To further illustrate why simply taking the difference between PRISM and ERA5-Land end of season precipitation does not capture the full picture, let’s compare monthly differences and total differences. In the plot below I summed precipitation over individual months and over the entire season total, and calculated their difference between the datasets. We can see that in some months ERA5-Land precipitation exceeds PRISM precipitation for Pottawattamie County ( the red months), and during others the inverse is true (the blue months)! We also see that these differences vary from. year to year.

In this section I’ve hopefully illustrated some of the many ways in which one could compare these two datasets. For the remainder of this post, we’ll specifically look at the cumulative difference, or bias over the whole growing season, as I feel like that’s probably the simplest way to extend these results to multiple counties and years. It’s also been pointed out to me by a particularly meticulous proof reader that I use the terms ‘difference’ and ‘bias’ interchangeably throughout this post: here I’ll use the term bias to mean PRISM precipitation - ERA5-Land precipitation.

🗺️ Comparing time-series - in space

We want to look at all of the counties in the corn belt, so we’ll need to aggregate cumulative precipitation for all counties, for both PRISM and ERA5-Land, over our 24 year dataset. While this seems like a heavy lift, aggregating these values at the county level is fairly easy thanks to Google Earth Engine, which contains both datasets in its catalog. For a single year, we can then easily look at spatial patterns in the differences in cumulative precipitation: here we’re looking at both the absolute bias, measured in millimeters, as well as the relative bias given as a percentage.

As you can see, differences between the datasets can be pretty large for given counties, up to > 40% or 300mm !!

Corn-belt county level variations in cumulative precipitation over the 2024 growing season. Red or brown counties indicate ERA5-Land precipitation exceeds PRISM, blue or purple counties indicate the opposite. For some counties the reported precipitation difference between these datasets exceeds 300 mm/ 40%!!

I’ve chosen to overlay the histogram visualization here to emphasize that the bias is not symmetrical: for 2024 we see that over the corn belt, the skew of the histograms towards the left indicate that ERA5-Land precipitation estimates tends to be larger than PRISM precipitation estimates on average.
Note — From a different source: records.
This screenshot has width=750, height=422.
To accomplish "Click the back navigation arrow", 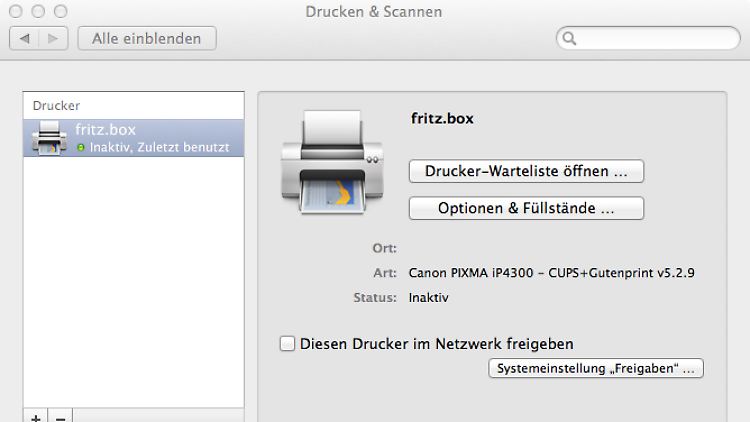I will 25,39.
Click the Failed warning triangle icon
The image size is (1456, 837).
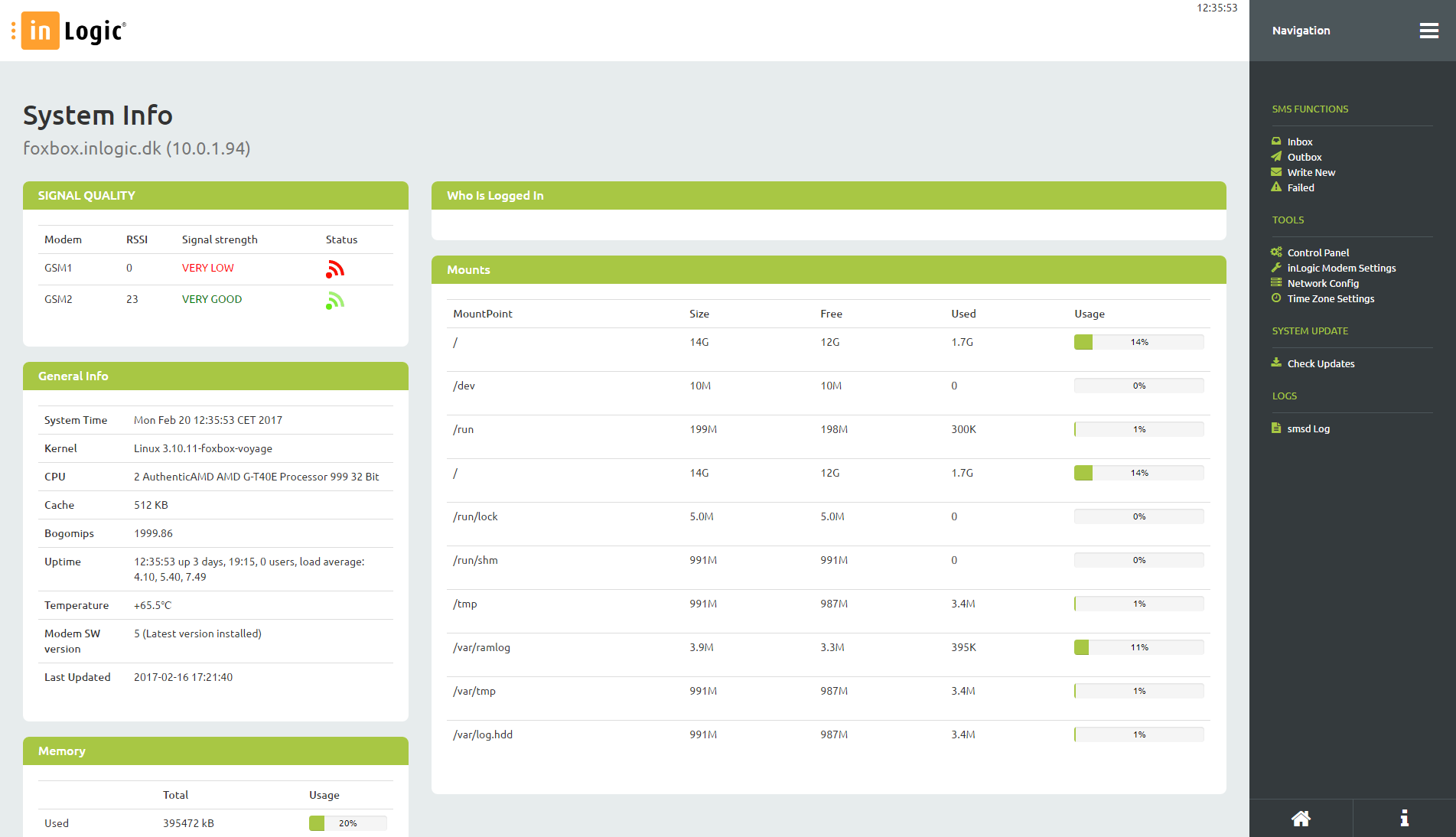[x=1276, y=187]
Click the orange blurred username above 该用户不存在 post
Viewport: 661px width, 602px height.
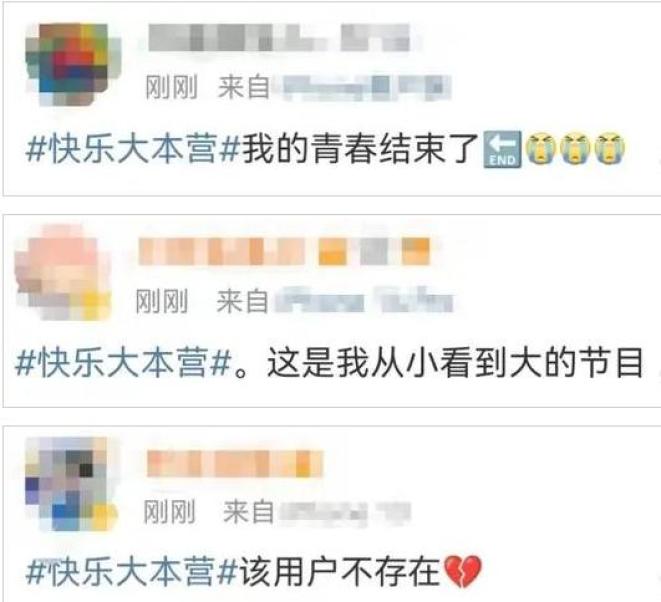point(235,463)
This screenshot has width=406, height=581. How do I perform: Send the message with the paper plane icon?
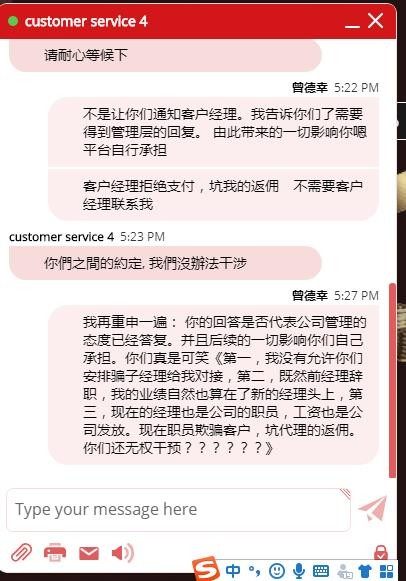click(x=373, y=508)
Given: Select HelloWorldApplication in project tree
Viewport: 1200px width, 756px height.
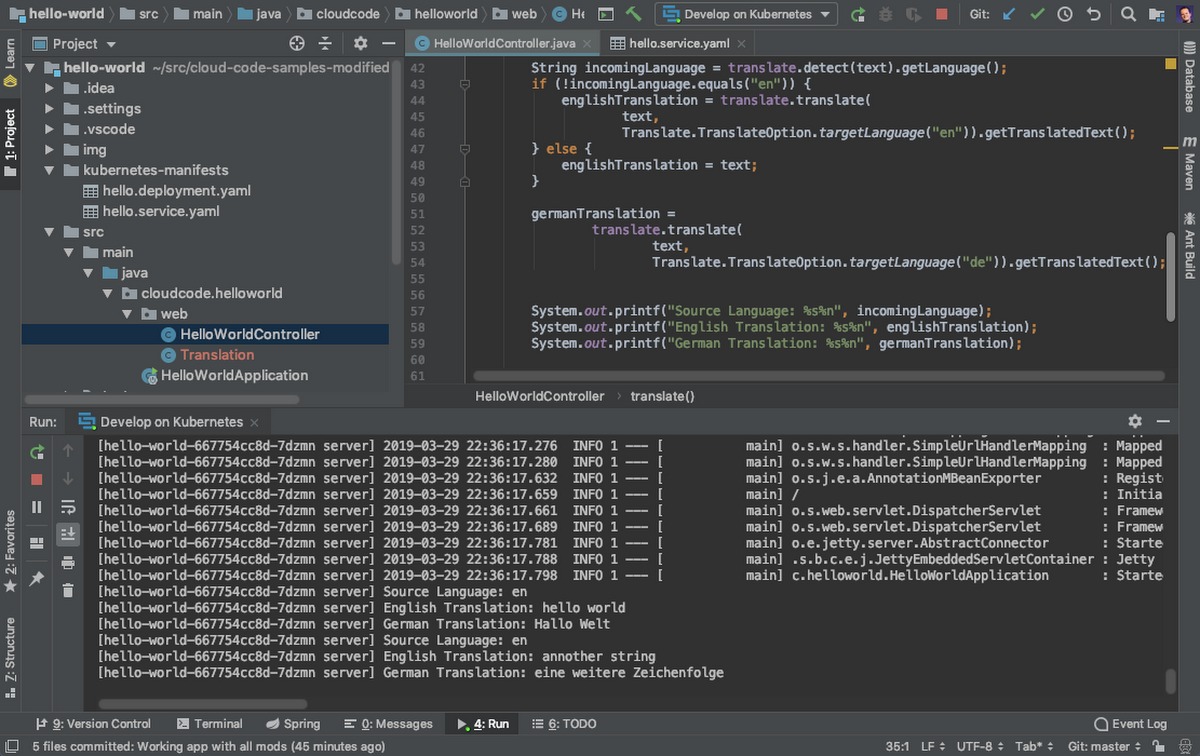Looking at the screenshot, I should 233,375.
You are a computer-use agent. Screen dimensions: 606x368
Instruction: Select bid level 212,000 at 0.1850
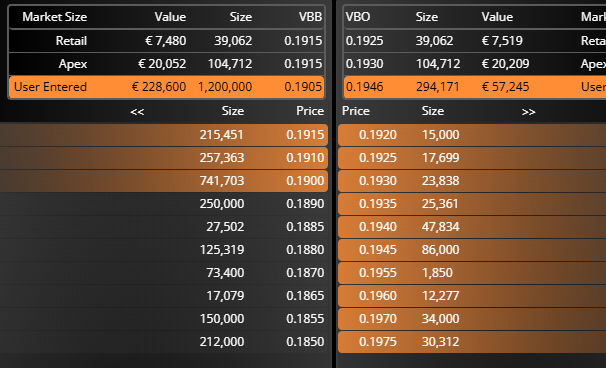pyautogui.click(x=164, y=342)
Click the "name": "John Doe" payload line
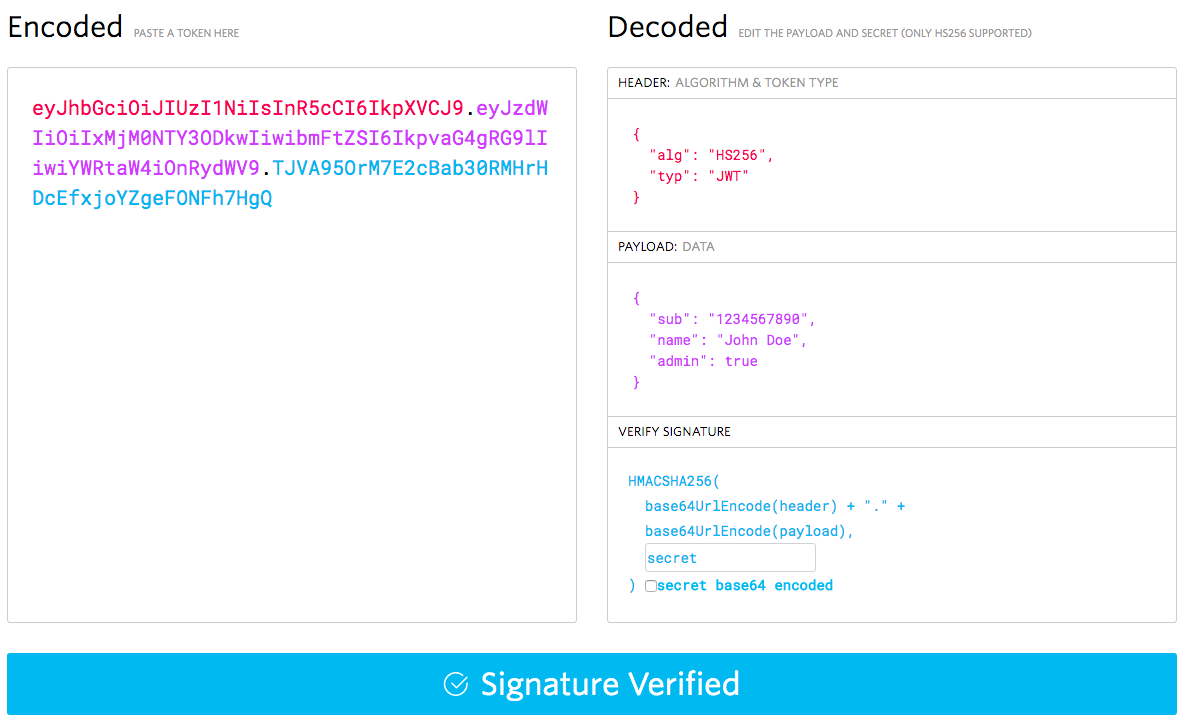The image size is (1184, 725). click(x=728, y=340)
Extending this further to all years: here’s what the bias between PRISM and ERA5-Land precipitation looks like year over year:

Corn-belt county level variations in cumulative precipitation over the from 2000 - 2023 growing seasons. Red counties indicate ERA5-Land precipitation exceeds PRISM, blue counties indicate the opposite. For some counties the reported precipitation difference between these datasets exceeds 300 mm, in both directions!
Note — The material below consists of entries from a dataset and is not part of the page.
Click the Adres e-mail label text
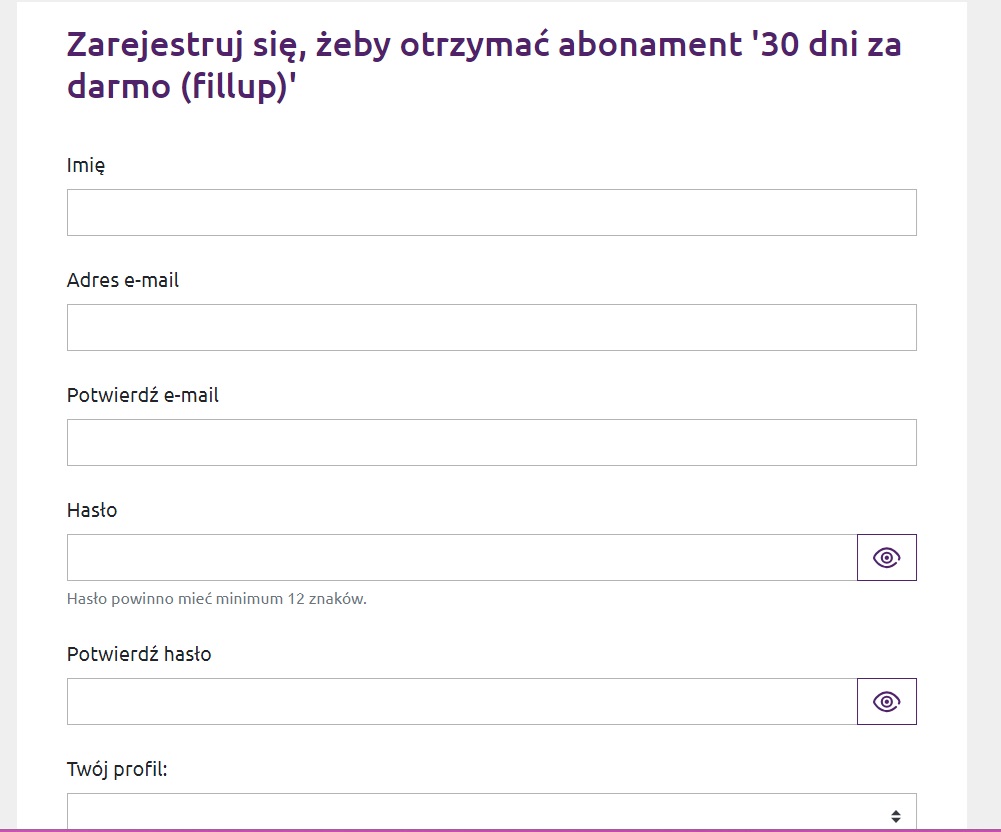The image size is (1001, 832). 123,280
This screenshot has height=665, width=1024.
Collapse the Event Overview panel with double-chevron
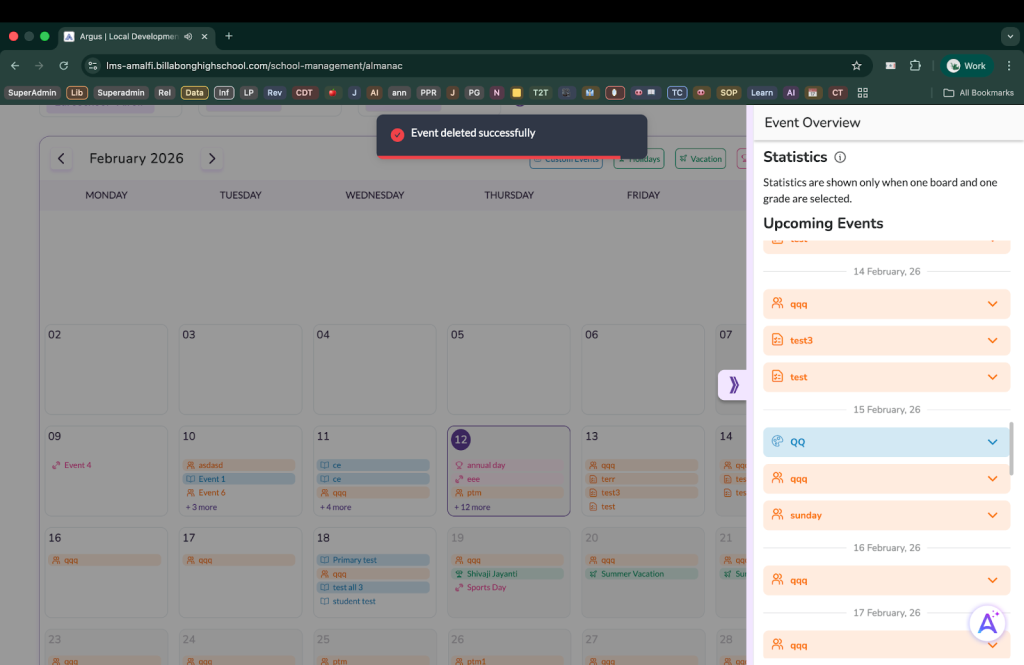click(x=733, y=385)
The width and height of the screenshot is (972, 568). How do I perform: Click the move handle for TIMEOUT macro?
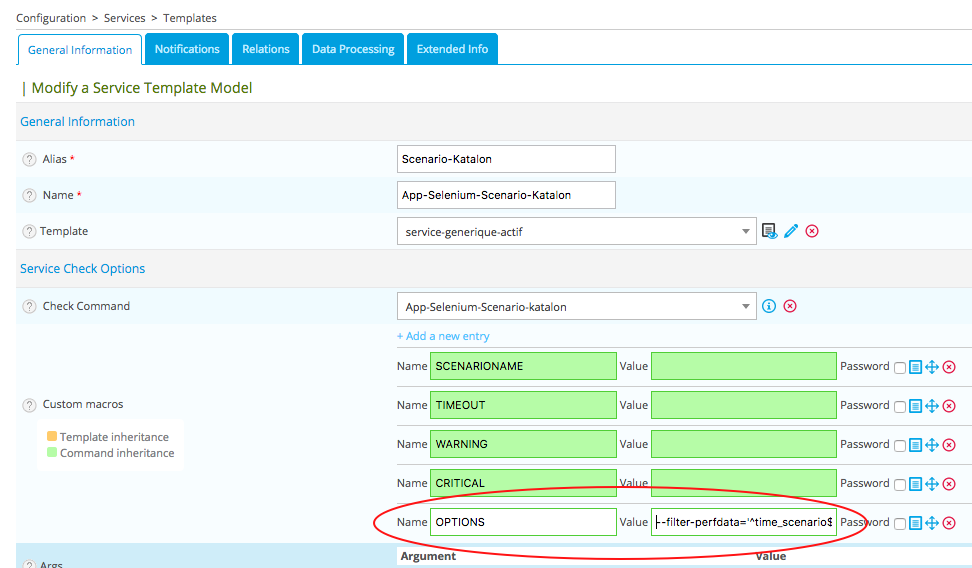tap(932, 406)
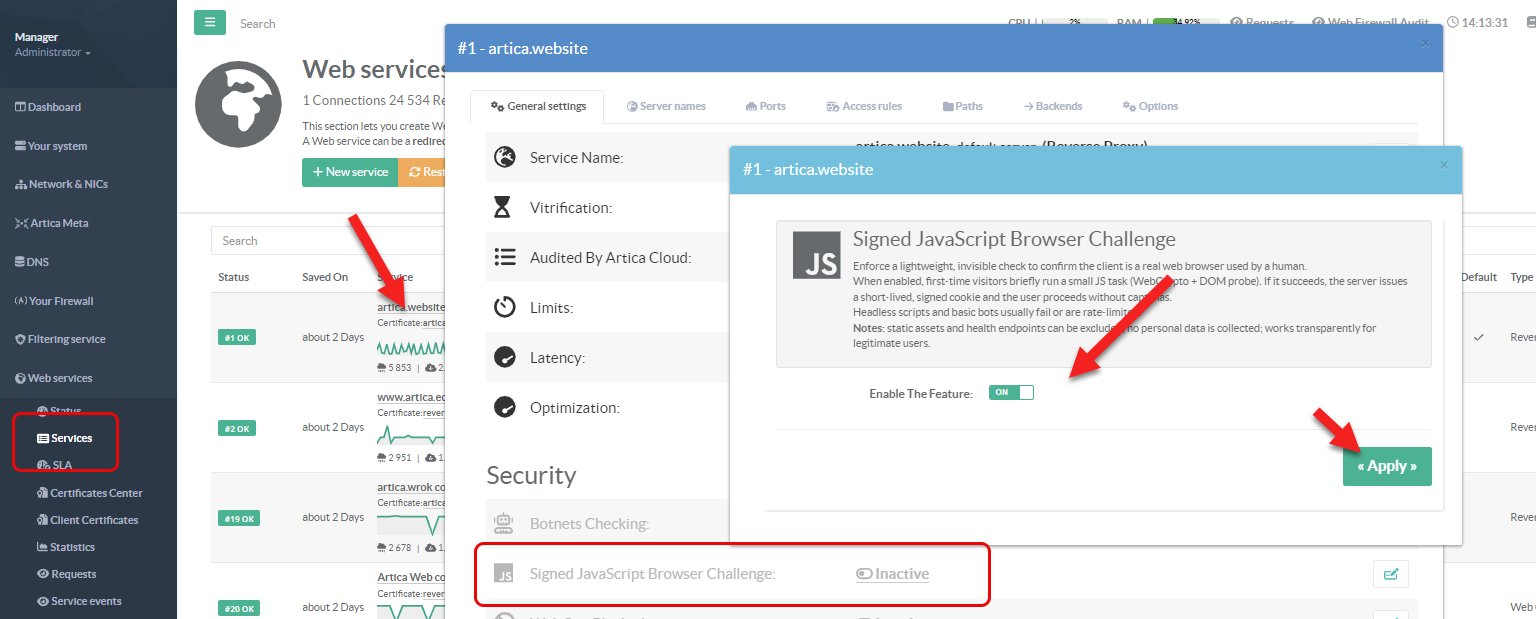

Perhaps more telling is the relative bias, which shows us that there are large discrepancies (>40%) between the two datasets every year. In particular we see that North and South Dakota appear to be consistently biased much lower.

Corn-belt county level relative variations in cumulative precipitation over the from 2000 - 2023 growing seasons. Brown counties indicate ERA5-Land precipitation exceeds PRISM, purple counties indicate the opposite. For some counties the reported precipitation difference between these datasets exceeds 40%, in both directions!
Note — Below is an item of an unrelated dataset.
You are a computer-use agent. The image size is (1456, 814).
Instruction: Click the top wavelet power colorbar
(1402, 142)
The overall bad news is that the bias between the two datasets seems both spatially and temporally variable: models trained on these datasets are likely to be very, very different, and learn very different relationships!

The take aways here are:

Comparing temporal gridded datasets is a surprisingly complex task, a bitter lesson I learnt writing this blogpost which I thought would be an easy engagement-farming win and a fast ticket to geospatial influencer-stardom.
There is a huge amount of variation between PRISM and ERA5-Land: for some growing seasons we’re talking > 400mm or > 40% difference!
Not only is this variation large, it changes over time too!

⌛🗺️ Aggregating in time, and comparing in space

Another way we can look at this data is simply by taking the median and standard deviation of the annual bias over all of the available years. Taking the median is a way of reducing this problem to how these datasets diverge from one another on average in our time period. The standard deviation on the other hand tells us about how variable the difference between these datasets tends to be year over year.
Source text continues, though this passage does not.